**Collected data entries**
■ ■ ■ ■ ■
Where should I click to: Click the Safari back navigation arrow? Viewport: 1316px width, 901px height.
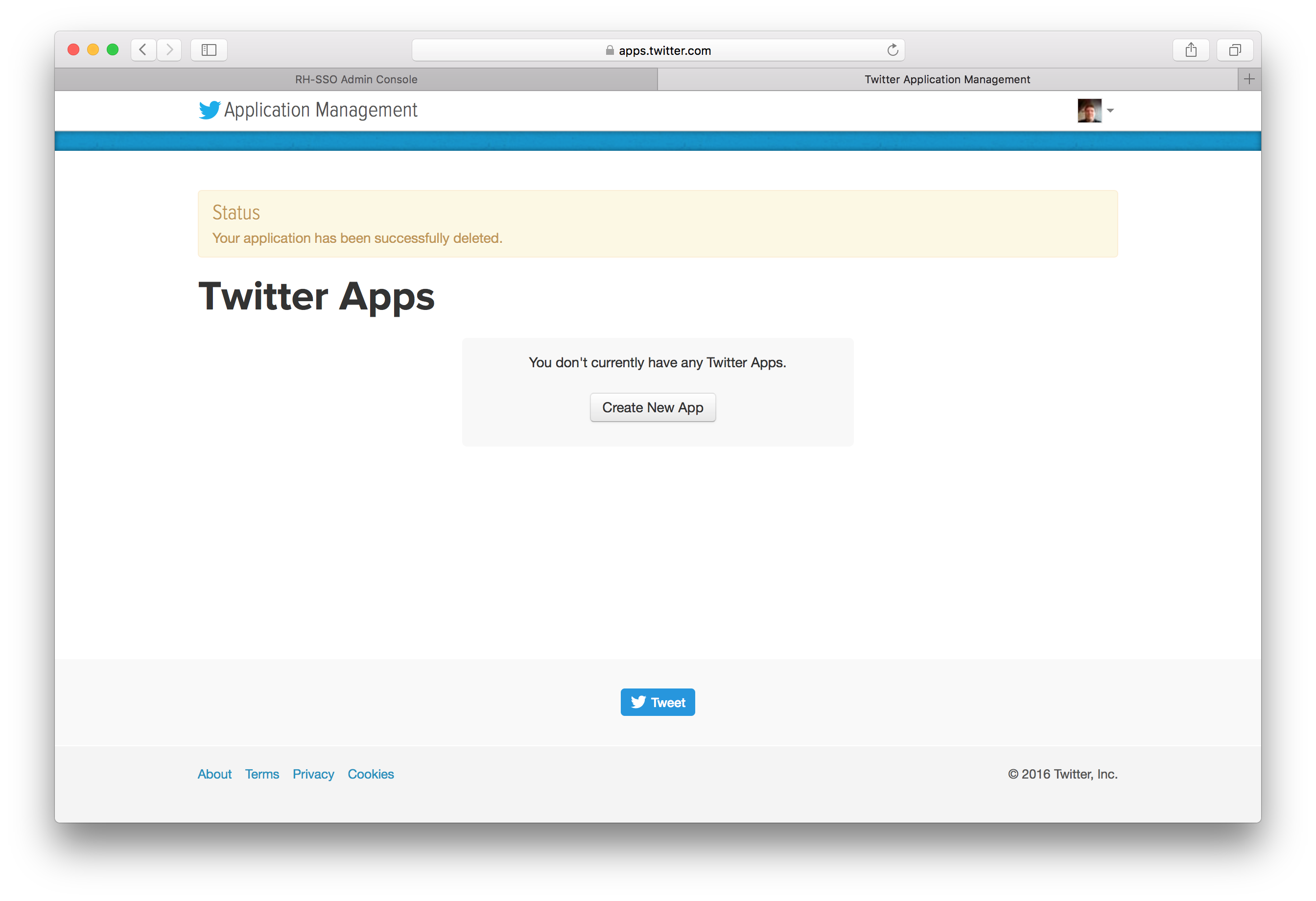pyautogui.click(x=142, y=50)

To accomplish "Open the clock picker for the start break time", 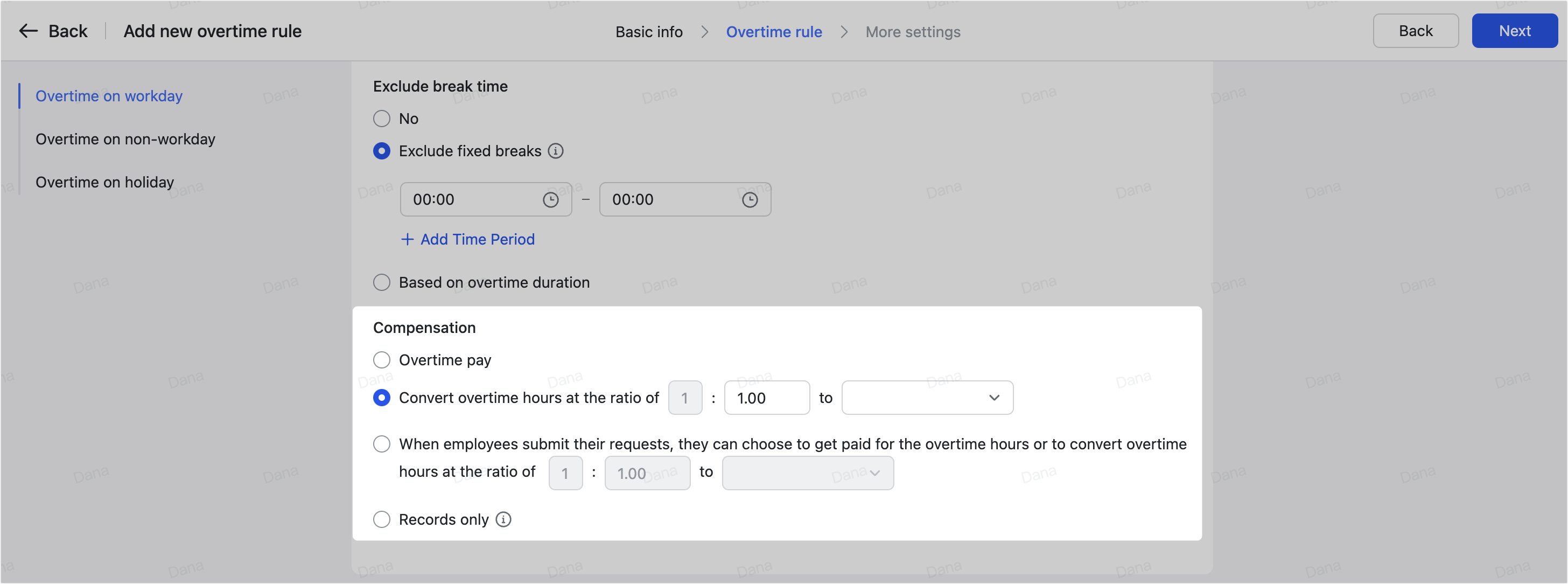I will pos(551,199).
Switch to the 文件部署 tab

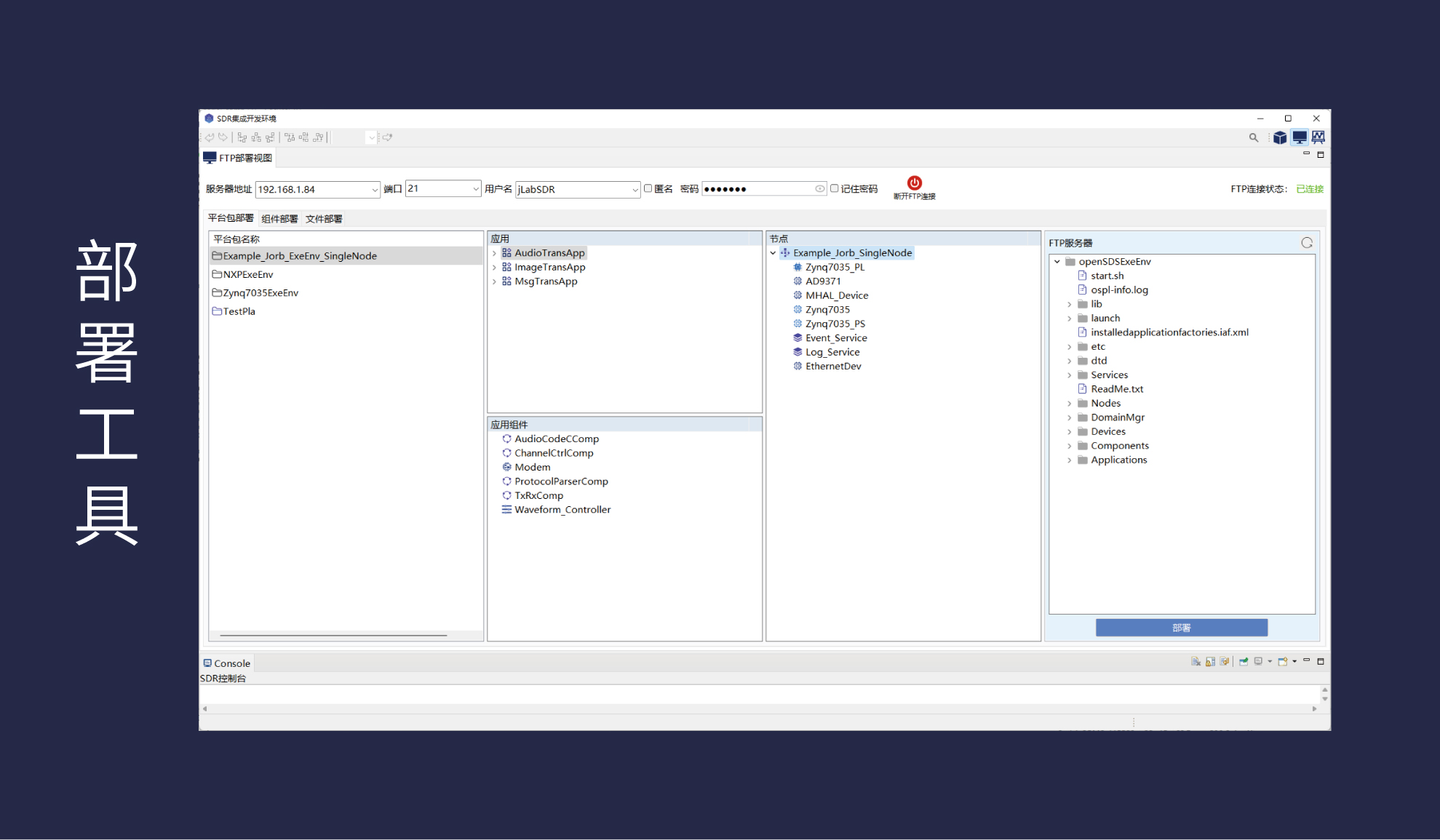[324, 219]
■ ■ ■ ■ ■
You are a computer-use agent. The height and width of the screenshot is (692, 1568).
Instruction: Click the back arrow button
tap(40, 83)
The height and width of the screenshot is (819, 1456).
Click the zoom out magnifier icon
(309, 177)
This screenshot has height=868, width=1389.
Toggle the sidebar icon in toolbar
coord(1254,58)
■ ■ ■ ■ ■
Search the records for the word "screenshot" and copy every line where it occurs.

You are a computer-use agent. The height and width of the screenshot is (692, 1568).
The height and width of the screenshot is (819, 1456).
This screenshot has height=868, width=1389.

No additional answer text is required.